[[ Data open ]]

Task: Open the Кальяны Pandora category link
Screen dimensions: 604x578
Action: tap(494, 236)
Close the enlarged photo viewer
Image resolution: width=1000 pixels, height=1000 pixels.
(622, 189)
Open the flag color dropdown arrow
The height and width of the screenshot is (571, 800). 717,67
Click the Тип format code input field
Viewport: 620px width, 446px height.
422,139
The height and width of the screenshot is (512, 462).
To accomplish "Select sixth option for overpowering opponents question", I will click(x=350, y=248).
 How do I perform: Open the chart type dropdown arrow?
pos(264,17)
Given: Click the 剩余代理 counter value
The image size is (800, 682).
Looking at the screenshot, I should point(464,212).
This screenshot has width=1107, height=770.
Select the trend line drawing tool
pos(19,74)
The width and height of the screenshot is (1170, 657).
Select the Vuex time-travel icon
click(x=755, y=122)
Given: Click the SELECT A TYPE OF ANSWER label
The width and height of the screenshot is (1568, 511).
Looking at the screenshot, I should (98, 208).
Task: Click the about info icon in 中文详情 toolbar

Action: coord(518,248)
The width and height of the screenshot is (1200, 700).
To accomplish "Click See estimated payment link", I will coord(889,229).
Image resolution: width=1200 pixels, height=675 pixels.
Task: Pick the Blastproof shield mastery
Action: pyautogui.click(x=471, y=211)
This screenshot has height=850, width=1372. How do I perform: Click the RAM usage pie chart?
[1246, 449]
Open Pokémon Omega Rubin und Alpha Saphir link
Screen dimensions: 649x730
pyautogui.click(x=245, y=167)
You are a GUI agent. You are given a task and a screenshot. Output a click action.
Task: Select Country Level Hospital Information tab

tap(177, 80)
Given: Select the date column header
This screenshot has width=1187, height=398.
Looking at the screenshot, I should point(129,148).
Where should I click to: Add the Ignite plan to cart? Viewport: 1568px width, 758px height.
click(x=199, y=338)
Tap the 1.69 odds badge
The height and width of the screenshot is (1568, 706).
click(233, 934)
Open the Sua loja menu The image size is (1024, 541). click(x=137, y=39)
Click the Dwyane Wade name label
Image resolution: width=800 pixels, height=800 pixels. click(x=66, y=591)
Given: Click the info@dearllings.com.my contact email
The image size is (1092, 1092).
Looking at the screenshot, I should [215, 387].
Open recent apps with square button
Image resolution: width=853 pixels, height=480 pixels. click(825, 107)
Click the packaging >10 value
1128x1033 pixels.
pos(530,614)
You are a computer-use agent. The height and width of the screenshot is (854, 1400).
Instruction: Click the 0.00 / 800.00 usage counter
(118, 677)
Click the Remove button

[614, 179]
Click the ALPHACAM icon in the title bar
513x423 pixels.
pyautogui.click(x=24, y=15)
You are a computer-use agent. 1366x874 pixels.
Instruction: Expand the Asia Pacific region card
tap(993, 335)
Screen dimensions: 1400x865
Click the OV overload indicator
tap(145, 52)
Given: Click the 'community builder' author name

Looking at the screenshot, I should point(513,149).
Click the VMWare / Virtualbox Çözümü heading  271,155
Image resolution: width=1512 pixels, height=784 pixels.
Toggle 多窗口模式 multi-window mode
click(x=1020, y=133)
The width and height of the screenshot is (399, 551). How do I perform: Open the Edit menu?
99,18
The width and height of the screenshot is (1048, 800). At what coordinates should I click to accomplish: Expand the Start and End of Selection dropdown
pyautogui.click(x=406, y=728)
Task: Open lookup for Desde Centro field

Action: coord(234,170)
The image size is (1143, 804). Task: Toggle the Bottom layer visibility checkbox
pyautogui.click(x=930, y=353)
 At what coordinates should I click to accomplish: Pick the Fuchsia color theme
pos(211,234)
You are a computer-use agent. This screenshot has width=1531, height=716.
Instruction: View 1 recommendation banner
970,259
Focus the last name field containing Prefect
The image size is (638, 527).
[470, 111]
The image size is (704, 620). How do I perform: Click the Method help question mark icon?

[[ Data closed ]]

- **Problem to work on**
Please output only the lines from the one holding "Image resolution: width=1512" to the end of the records, first and last included, exactly as they appear.

- **Exercise response**
Image resolution: width=1512 pixels, height=784 pixels.
Toggle 多窗口模式 multi-window mode
click(x=1020, y=133)
The width and height of the screenshot is (399, 551). How do I perform: Open the Edit menu?
99,18
The width and height of the screenshot is (1048, 800). At what coordinates should I click to accomplish: Expand the Start and End of Selection dropdown
pyautogui.click(x=406, y=728)
Task: Open lookup for Desde Centro field

Action: coord(234,170)
The image size is (1143, 804). Task: Toggle the Bottom layer visibility checkbox
pyautogui.click(x=930, y=353)
 At what coordinates should I click to accomplish: Pick the Fuchsia color theme
pos(211,234)
You are a computer-use agent. This screenshot has width=1531, height=716.
Instruction: View 1 recommendation banner
970,259
Focus the last name field containing Prefect
The image size is (638, 527).
[470, 111]
The image size is (704, 620). How do I perform: Click the Method help question mark icon?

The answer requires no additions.